» MATERIAL FOR THE TASK:

+ + + + + + +

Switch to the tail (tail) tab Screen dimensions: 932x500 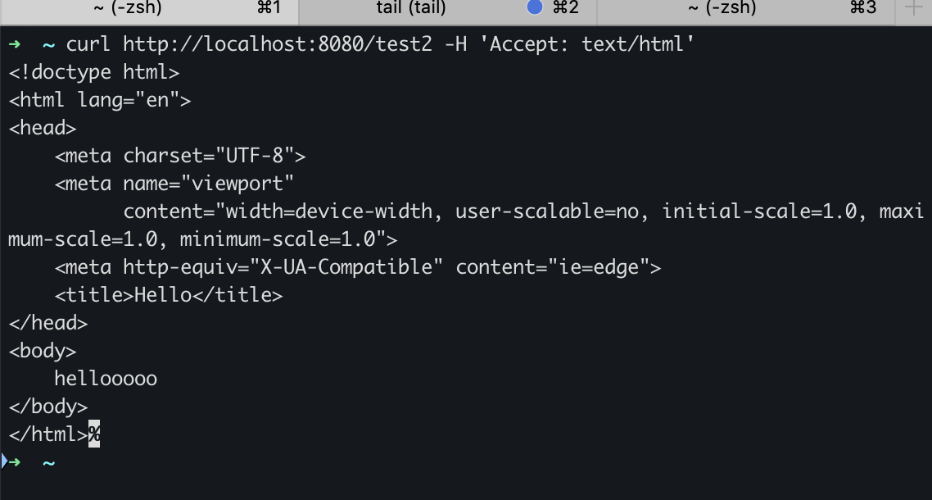point(411,9)
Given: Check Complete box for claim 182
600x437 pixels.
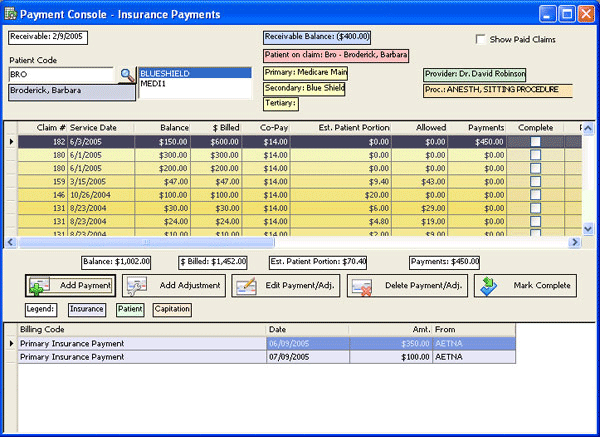Looking at the screenshot, I should pyautogui.click(x=535, y=142).
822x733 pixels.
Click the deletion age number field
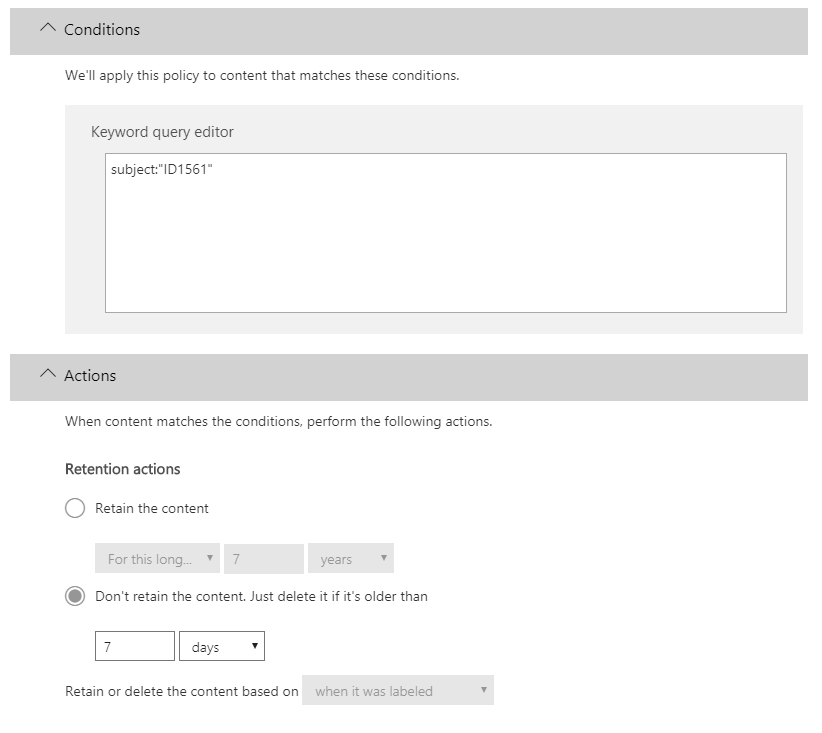[135, 646]
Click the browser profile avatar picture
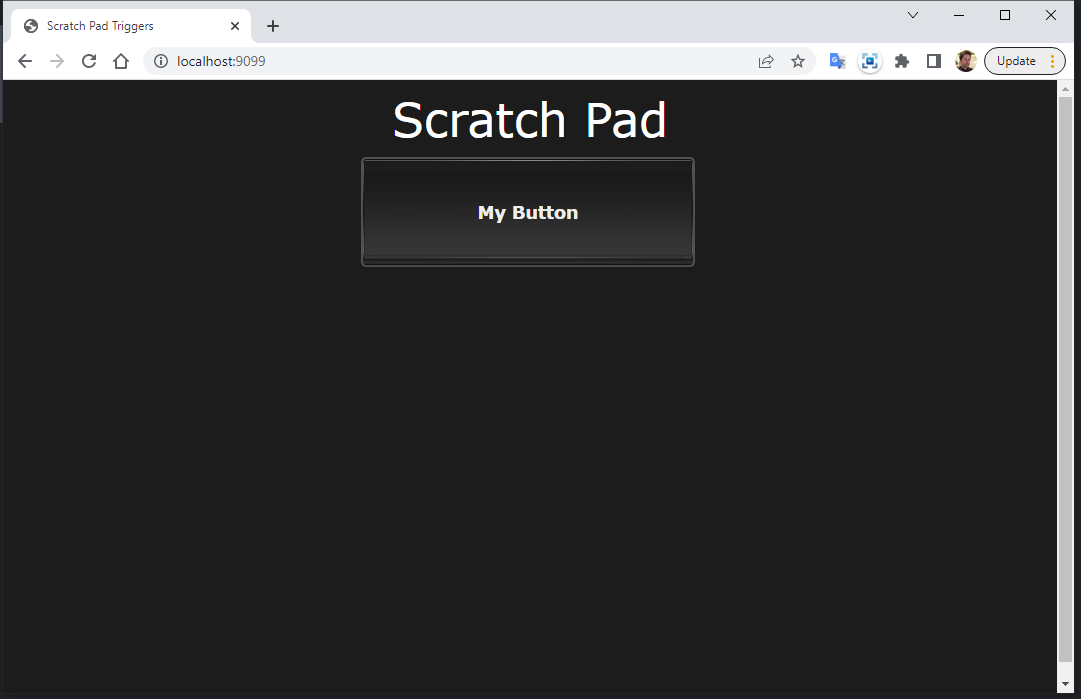The height and width of the screenshot is (699, 1081). click(x=966, y=61)

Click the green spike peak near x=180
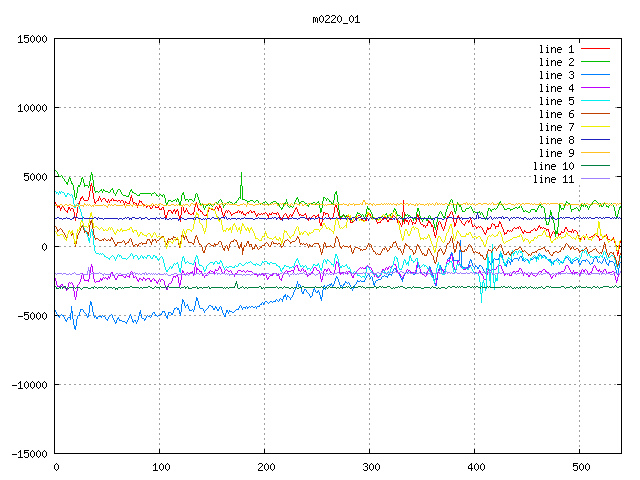tap(241, 173)
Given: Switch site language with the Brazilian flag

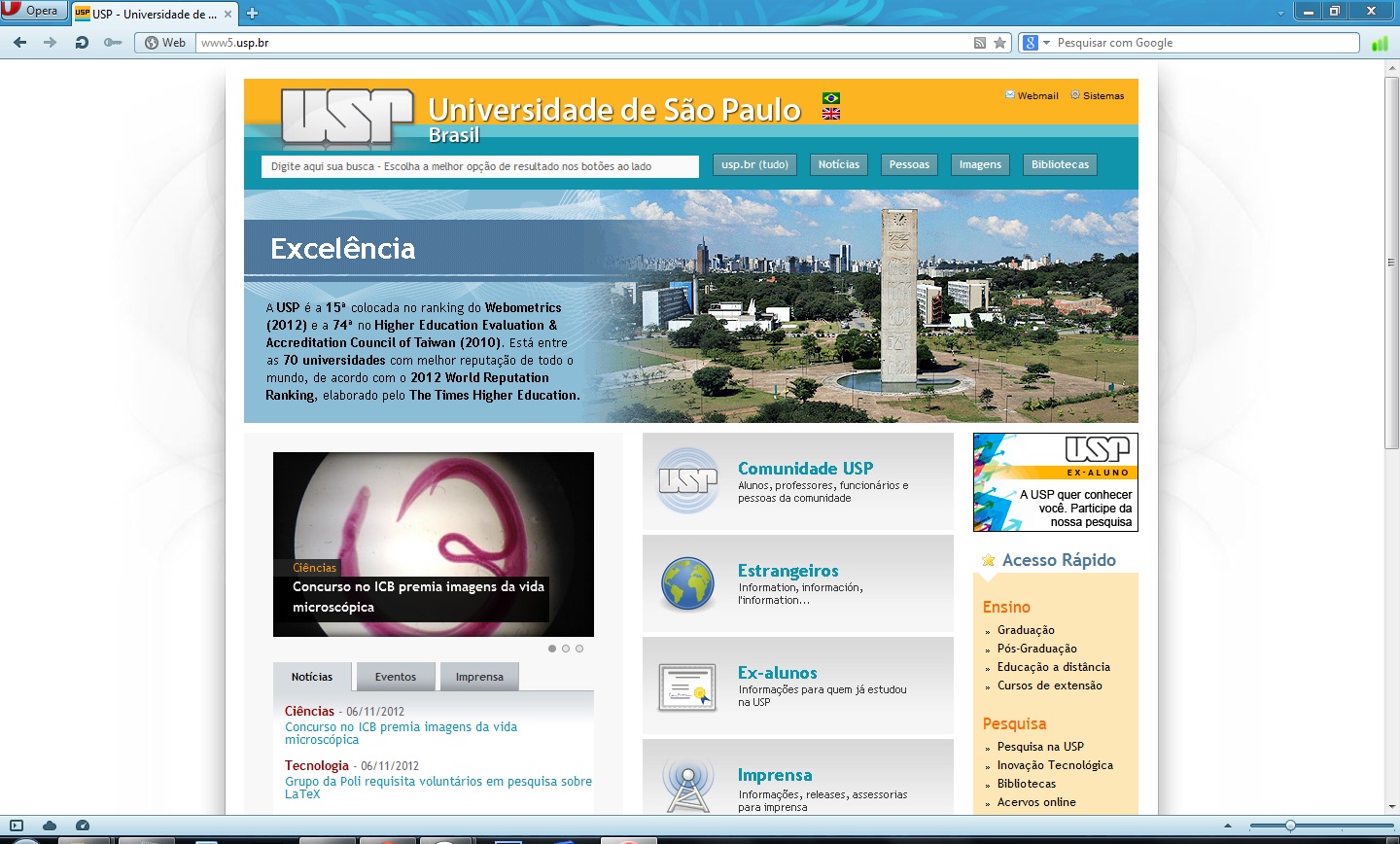Looking at the screenshot, I should (x=831, y=98).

+ + + + + + +

Rewrite the lines above, starting with the line containing "Given: Switch site" and continuing through the last line, with "language" replaced by "locale" and everything else unchanged. Leave the pictures out of the result.

» SOLVED PROBLEM:
Given: Switch site locale with the Brazilian flag

Looking at the screenshot, I should (x=831, y=98).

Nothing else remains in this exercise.